This enchilada casserole is served as more of a main dish dip in my house. We forgo the spoons for this one and scoop each bite with corn chips. It ads a nice crunch to the otherwise soft meal. Enjoy this easy, healthy comfort food dish!
- 1 cup quinoa, (uncooked)
- 1 (10-ounce) can Old El Paso™ mild enchilada sauce
- 1 (4.5-ounce) can Old El Paso™ chopped green chiles, drained
- 1/2 cup corn kernels, frozen
- 1/2 cup canned black beans, drained and rinsed
- 1 avocado, halved, seeded, peeled and diced
- 2 tablespoons chopped cilantro leaves
- 1/2 teaspoon cumin
- 1/2 teaspoon chili powder
- Kosher salt and freshly ground black pepper, to taste
- 3/4 cup shredded cheddar cheese, divided
- 3/4 cup shredded mozzarella cheese, divided
- 8 cherry tomatoes, diced
- Dried parsley
Cook quinoa according to package instructions and set aside.
Preheat oven to 375 degrees F. Lightly oil an 8×8 or 2 quart baking dish or coat with nonstick spray.

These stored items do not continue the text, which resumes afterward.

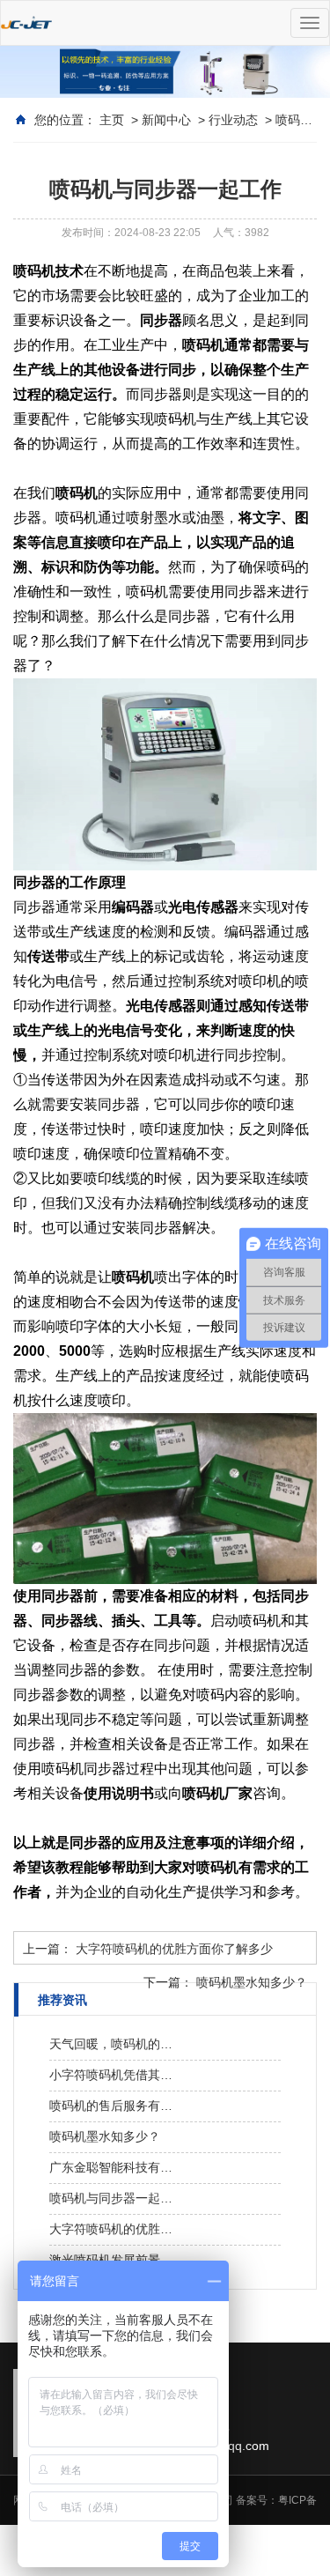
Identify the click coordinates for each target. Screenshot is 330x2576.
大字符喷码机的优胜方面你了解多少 (174, 1949)
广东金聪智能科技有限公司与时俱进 (112, 2167)
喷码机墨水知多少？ (251, 1982)
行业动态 (233, 120)
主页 (111, 120)
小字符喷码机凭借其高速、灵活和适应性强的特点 (112, 2075)
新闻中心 (166, 120)
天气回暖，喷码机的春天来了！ (112, 2044)
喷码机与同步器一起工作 (112, 2198)
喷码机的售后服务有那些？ (112, 2106)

In a large bowl, combine quinoa, enchilada sauce, green chiles, corn, avocado, black beans, cilantro, cumin and chili powder; season with salt and pepper, to taste.
Stir in 3/4 cup cheddar cheese and 3/4 cup mozzarella cheese.
Spread quinoa mixture into the prepared baking dish. Top with remaining cheeses. Place into oven and bake until bubbly and cheese has melted, about 20 minutes.
Serve immediately, garnished with tomato and parsley, if desired.